I also found that using the ORM was having a detrimental impact on performance
and scalability in a subtle way that had nothing to do with the ORM itself:
It's that I got used to operating so far from the database layer that I wasn't
really aware of what was going on down there. Last time I did a conversion of
a project away from ORM, the number of forehead-slapping moments when I
noticed a simple way to improve an operation's performance by at least one
order of magnitude was downright embarrassing.
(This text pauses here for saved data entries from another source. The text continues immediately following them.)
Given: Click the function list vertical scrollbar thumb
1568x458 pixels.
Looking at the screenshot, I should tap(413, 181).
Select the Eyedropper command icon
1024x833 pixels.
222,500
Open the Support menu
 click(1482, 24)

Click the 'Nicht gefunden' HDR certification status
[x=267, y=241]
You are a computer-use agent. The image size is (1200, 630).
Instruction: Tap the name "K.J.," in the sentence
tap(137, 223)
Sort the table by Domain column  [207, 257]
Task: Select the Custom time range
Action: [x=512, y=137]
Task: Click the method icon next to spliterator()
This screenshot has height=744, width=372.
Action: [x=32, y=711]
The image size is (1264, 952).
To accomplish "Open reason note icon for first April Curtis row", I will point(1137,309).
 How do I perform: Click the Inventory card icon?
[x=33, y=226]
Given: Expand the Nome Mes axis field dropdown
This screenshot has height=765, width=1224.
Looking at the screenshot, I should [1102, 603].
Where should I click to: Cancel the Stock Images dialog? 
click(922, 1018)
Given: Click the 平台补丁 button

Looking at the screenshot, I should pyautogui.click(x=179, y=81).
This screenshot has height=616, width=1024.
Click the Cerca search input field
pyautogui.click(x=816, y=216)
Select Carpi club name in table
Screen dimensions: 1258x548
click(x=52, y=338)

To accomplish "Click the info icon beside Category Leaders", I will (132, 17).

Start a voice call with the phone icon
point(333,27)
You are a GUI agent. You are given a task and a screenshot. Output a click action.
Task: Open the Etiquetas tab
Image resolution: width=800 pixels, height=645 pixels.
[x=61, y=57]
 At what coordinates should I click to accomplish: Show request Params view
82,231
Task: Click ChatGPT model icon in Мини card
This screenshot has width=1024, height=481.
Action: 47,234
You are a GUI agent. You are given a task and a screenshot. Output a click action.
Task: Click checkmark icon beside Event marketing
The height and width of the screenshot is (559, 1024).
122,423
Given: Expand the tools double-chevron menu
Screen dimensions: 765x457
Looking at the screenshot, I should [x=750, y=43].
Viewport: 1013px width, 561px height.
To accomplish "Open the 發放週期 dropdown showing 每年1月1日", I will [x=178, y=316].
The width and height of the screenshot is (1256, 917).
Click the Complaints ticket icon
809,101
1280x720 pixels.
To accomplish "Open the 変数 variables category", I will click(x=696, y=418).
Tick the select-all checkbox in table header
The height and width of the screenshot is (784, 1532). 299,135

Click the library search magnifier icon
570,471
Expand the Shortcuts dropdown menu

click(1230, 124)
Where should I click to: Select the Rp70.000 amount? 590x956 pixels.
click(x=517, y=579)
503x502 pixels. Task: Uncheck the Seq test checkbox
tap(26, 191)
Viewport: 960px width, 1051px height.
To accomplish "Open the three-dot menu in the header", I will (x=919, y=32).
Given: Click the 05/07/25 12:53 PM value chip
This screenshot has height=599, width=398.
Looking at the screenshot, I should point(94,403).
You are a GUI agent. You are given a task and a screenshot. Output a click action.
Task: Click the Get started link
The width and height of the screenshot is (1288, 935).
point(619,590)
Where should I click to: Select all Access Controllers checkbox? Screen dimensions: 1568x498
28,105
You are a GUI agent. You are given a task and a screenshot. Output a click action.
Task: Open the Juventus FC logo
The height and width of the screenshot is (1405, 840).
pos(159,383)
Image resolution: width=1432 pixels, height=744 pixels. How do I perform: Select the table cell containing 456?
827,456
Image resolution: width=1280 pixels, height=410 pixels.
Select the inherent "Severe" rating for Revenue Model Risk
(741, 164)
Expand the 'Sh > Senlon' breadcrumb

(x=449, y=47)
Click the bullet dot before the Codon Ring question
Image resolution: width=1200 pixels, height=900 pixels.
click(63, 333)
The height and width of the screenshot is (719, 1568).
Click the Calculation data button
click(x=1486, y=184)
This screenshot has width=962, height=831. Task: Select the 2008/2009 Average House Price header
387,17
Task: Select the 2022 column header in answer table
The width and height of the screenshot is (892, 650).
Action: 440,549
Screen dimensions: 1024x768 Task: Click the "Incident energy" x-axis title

That said, that's where I depart on the third point. I've also moved to using
stored procedures for everything. I don't know if the situation is quite the
same for MySQL users, but in Microsoft-land the amount of tooling SQL Server
and SQL Server Management Studio provide to help with managing, analyzing, and
refactoring SQL code is really pretty impressive. . . and if you divorce your
SQL code from its native environment by demoting it to being nothing more than
string resources that are subservient to the application code, you're letting
go of a lot of those tools. Or at the very least, creating a lot of
unnecessary friction when it comes to getting at them.

However, as a RAD kit I think ORMs are fantastic. They can, as the article
highlights, do a lot to protect someone with limited skills in database work
from getting themselves into trouble. But they're still just a RAD kit, and
like any RAD kit they have their limitations.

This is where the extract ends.